Insanity is doing the same thing over and over again and expecting different results. Postal is just that. Kill X people, go to the next level, repeat. My first exposure to the game was many years ago through a friend who thought it was great, so I decided to pick it up after joining GOG. The lesson here: My friend was a bit nuts and so was I for buying this.
I can't add anything to the excellent reviews written before mine. This game is worth finishing just for the nostalgic cliches at the end. You can finish it with just the keyboard, but there are some points where I wish I had a joypad. And for all those complaining about crashes on Win 7, run the program as administrator...seriously.
I love this game, but I am horrible at it. HoMM3 is a timeless classic expanding on its predecessors and practically every strategy game at the time. It's graphics hold up wonderfully and I have yet to find a game with a soundtrack as fitting and epic as HoMM3's. This is a strategy game at its finest, but I offer a fair warning: Unless you can deal with base building and resource management, the pretty graphics won't save you from having a tough time.
Guns, bombs and a bad-ass main character. That's Crusader:No Remorse in a nut shell. A lengthy campaign and multiple approaches to the various levels make this game tons of fun. The Silencer makes a great protagonist since he is the only one in the game and he looks like an invincible killing machine. All in all, No Remorse is highly recommended to anyone who likes shooting and blowing up stuff.
Basically, it's pinball in the barest sense of the word. Out of the 6 tables, only 2 (in my opinion) are worth playing more than once or twice. They all look like mid-to-late 80's tables that you'd find in a hole in the wall pizza joint. The tables are too talkative and most of the time, the announcements are absurd and sometimes chuckle-worthy. Your great reward for racking up the points, the golden ball, makes it impossible to actually do anything. Dream Pinball 3D is better than playing solitaire, but just barely.
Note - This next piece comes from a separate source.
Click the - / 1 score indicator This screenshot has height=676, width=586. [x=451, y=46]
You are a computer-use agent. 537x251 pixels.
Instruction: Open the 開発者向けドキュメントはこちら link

Manhattan Project is a 2D platformer with 3D environments and characters. It's a huge departure from Duke 3D and it turned me off at first. Jon St. John reprises his role as Duke, but sounds a little off. Frankly, Duke spouting the same lines within seconds got on my nerves. The soundtrack is generic metal-like noise. The graphics are notoriously dated (i.e. pointy boobs). The bosses (with the exception of the first and last bosses) require nothing more than standing in one spot, equipping the machine gun and holding the fire button. Most of the bosses are reskinned, "tougher" versions of enemies you fought previously. Worse, you will fight these reskinned enemies in following levels. You have a choice of 7 weapons, but will probably just use 2 or 3. So if it has all this bad stuff, why is it so good? Because it is a solid platformer with plenty of secrets and blasting mutant fools never gets old in MP. There are tough sections, but no area feels overly cheap. There are secrets for collecting all the nukes and finishing each difficulty level, encouraging replayability. However, I found once was enough to satisfy me. So, if you like platformers and Duke Nukem, this is a pretty solid buy.
Okay, I reiterate that I'm no good at adventure games. I played a bit of the original after reading some other reviews on here. True, the atmosphere is much different, but after a while, Win7 issues and the general adventure game problem ("what the heck do I do?") came about. So I set this aside and a few weeks later, I decided to try the director's cut. Yes, I know built-in hints hinder the "eureka factor" but the varying degree of hints made me feel like I wasn't a complete moron. You get a little bit more of the story which diminishes the twists a lot. But George and Nico's story kept me playing until the end and I didn't have to quit to look up a walkthrough.
I normally wait until I finish a game to review it. Kingpin didn't give me that option. Why? A stupid door that wouldn't open. Yes, I know I could have cheated (which is an ordeal in itself on Win7), but if i am forced to, then the game has failed. It's story is a been-there-done-that tale of revenge that makes absolutely no sense when it transitions from one place to another. (Why the hell am I going to the docks?! Didn't the guy I want to kill just drive away?) Graphically, this could've just been a Quake mod and society at large wouldn't have to suffer knowing this existed as a retail product. The moral of the story: "Just because it has guns, doesn't mean it's fun."
First off, I'm no good at adventure games. The solutions tend to be too farfetched for me to comprehend. However, I'd been curious about Syberia since seeing a copy at Wal-Mart a few years ago. My first few hours with Kate were magical as I was mesmerized by the story, the character development and the sensible puzzles. Then the bizarre puzzles reared their ugly head in the second area and I had to refer to a walkthrough. They made sense within the story but felt wholly unnecessary (the whole opera singer arc, for example). I really had to push to finish this one, but I had fallen for the story, which is probably the selling point of any adventure game.